§ Extrait à lire:
▬▬▬▬▬▬▬▬▬▬
Une des choses dont nous avons parlé, c’est la création d’un fonds d’investissement dans les infrastructures pour les Autochtones. En ce qui a trait au déficit en matière d’infrastructure, je crois que le gouvernement des Territoires du Nord-Ouest a déclaré qu’il y avait un déficit d’environ 13 milliards de dollars. Si on examine la situation de façon plus globale, il faut plutôt environ 30 milliards de dollars, selon la prévision faite en 1996 par la Commission royale sur les peuples autochtones, prévision qui se chiffrait alors à 20 milliards de dollars.

Je vais m’arrêter là. Si vous avez des questions, je serai heureux d’y répondre.

Le président : Merci beaucoup, Darrell. Je vais d’abord céder la parole à la sénatrice Bovey, qui est vice-présidente de notre comité.

La sénatrice Bovey : Merci beaucoup. Permettez-moi de m’attarder un peu sur les chiffres. Je comprends tout à fait la complexité des enjeux auxquels vous faites face.

J’aimerais savoir quels devraient être les critères pour le financement fédéral. Il y a, me semble-t-il, une uniformité entre le Nord et le Sud quant au montant d’argent qui est distribué. J’aimerais que vous consultiez votre boule de cristal pendant un instant. Que devrions-nous changer dans les critères pour le financement fédéral? Qu’en est-il des règlements? La réglementation pour le secteur minier, l’industrie pétrolière et gazière et l’environnement devrait-elle être établie uniquement par les Territoires du Nord-Ouest et le Nord? Quelle sorte de rôle en matière de réglementation devraient jouer les territoires et le gouvernement fédéral?
▬▬▬▬▬▬▬▬▬▬
§ Données affichées:
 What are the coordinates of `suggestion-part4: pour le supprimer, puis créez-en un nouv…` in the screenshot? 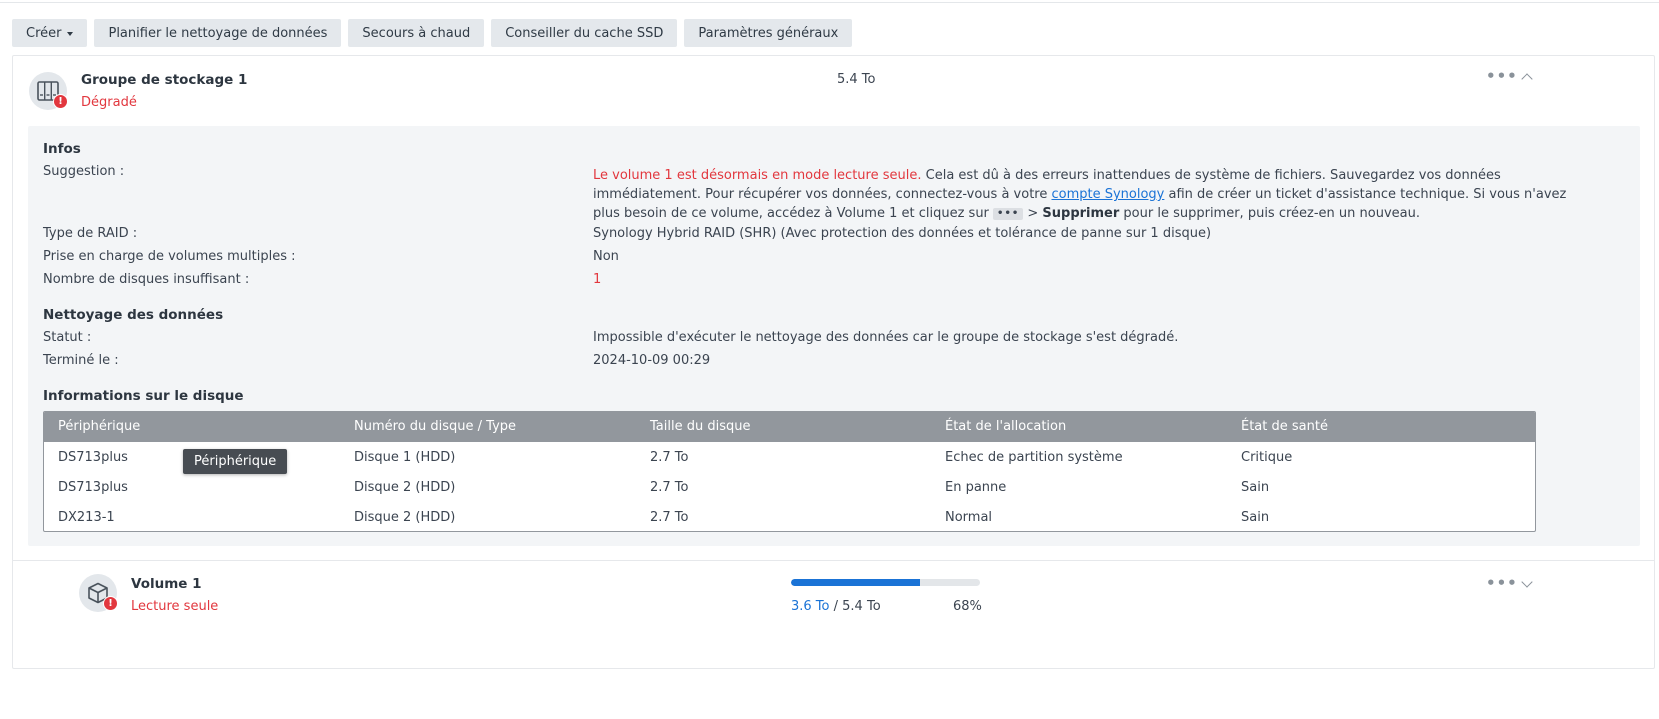 It's located at (1270, 214).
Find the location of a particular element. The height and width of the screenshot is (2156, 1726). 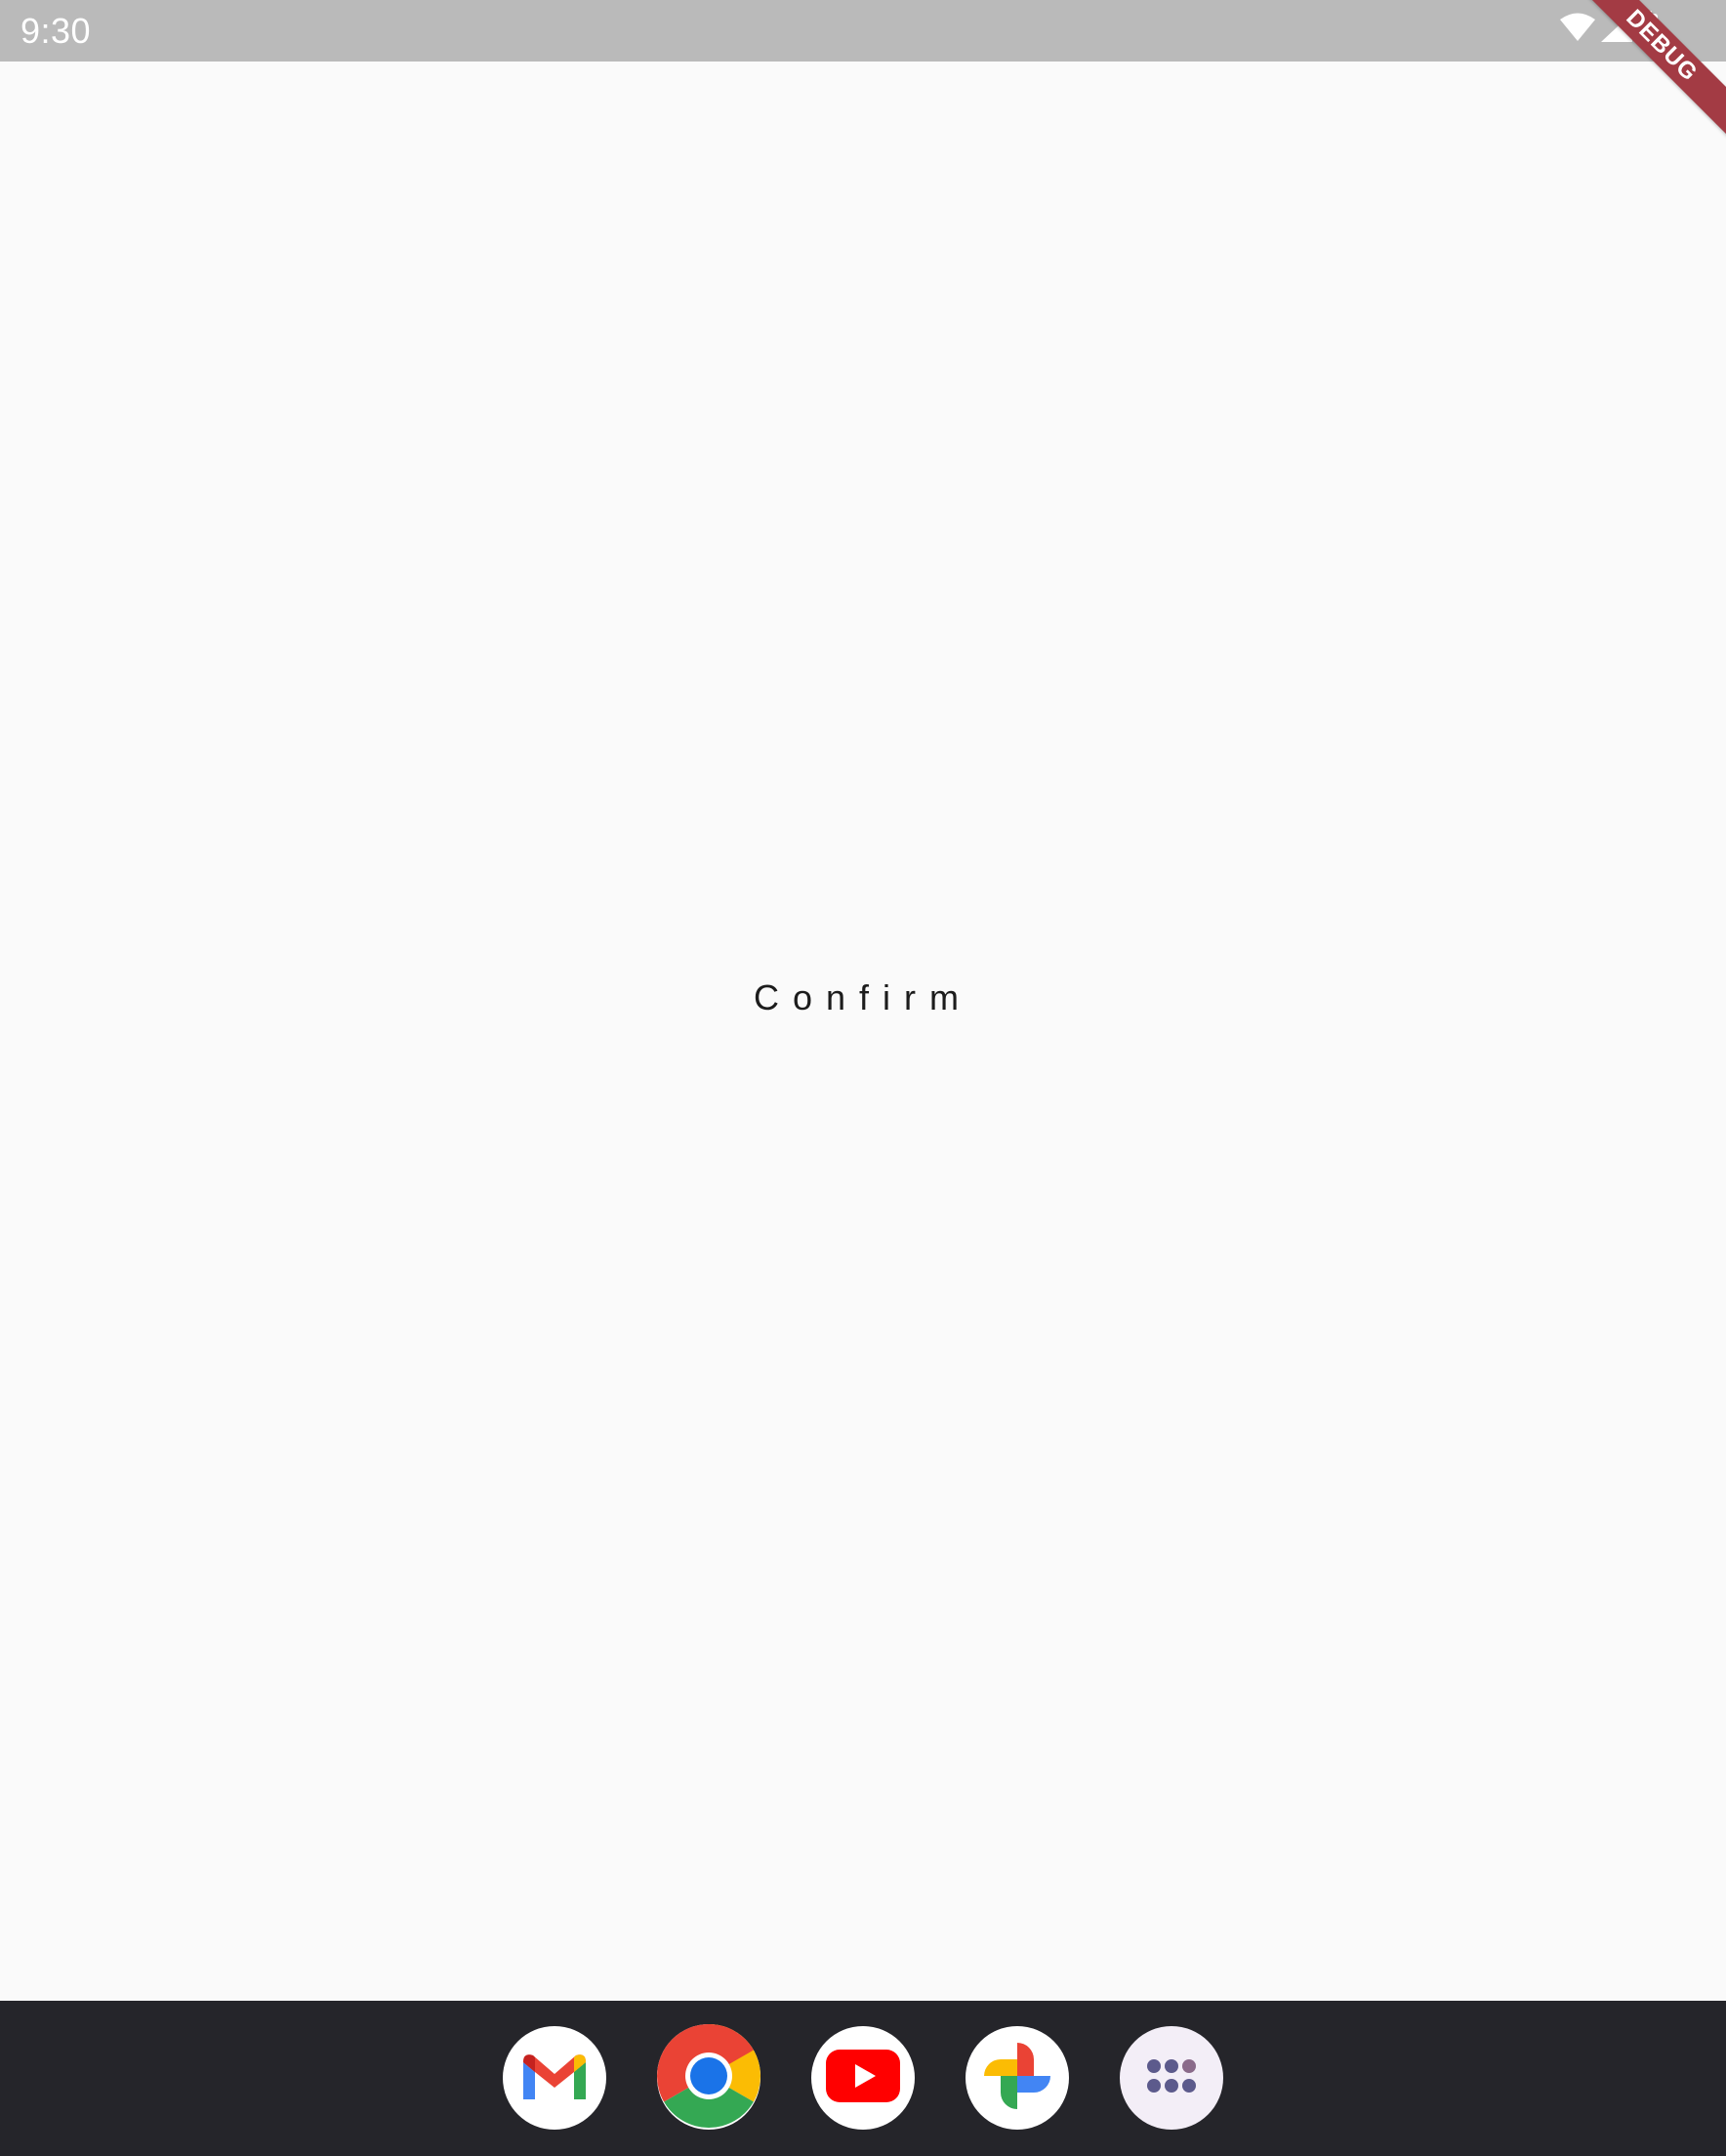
▬▬▬▬▬▬▬▬▬▬
§ Travail demandé:
[a] Relevez tous les montants en dollars cités dans l'extrait sur les infrastructures autochtones.
[b] Reprenez l'extrait sur les infrastructures autochtones là où il s'arrête et rédigez-en la suite.
La liste n'a aucun rapport avec l'extrait sur les infrastructures autochtones.

§ Réponses attendues:
[a]
- environ 13 milliards de dollars
- environ 30 milliards de dollars
- 20 milliards de dollars

[b]
M. Beaulieu : Tout d’abord, si les lois fondamentales de l’économie et du libre marché s’appliquaient ici, chaque dollar au Canada serait dépensé dans les villes. Comme je l’ai dit tout à l’heure, en raison du coût de la vie et de l’éloignement du Nord canadien, c’est presque un pays séparé à cause de la façon dont cette région a été traitée sur le plan des investissements. En fait, nous sommes comme un pays du tiers monde, à la différence près que nous avons un environnement stable.

En ce qui concerne les questions liées à la réglementation, on a réglé certaines revendications territoriales dans le cadre d’ententes sur les terres et le gouvernement. Mentionnons la Loi sur la gestion des ressources de la vallée du Mackenzie, qui régit les lois régionales aux termes de l’accord du Sahtu et de l’accord des Gwich’in; d’ailleurs, les Inuvialuit et les Tlichos ont leurs organismes de réglementation qui sont conformes à la Loi sur la gestion des ressources de la vallée du Mackenzie. Quant aux Akaitcho et Dehcho, ils négocient encore leurs accords sur les terres et les ressources.

L’objectif a toujours été de respecter l’esprit et l’intention des traités. C’était une question de coexistence. La cogestion était l’un des principaux éléments de certains des anciens accords de gestion de l’utilisation des terres. Le partage de la responsabilité de la gestion des terres et des ressources reposait vraiment, si je me souviens bien, sur l’approche des aînés; il s’agissait d’une approche holistique qui tenait compte du bien-être politique, économique et social des gens du Nord.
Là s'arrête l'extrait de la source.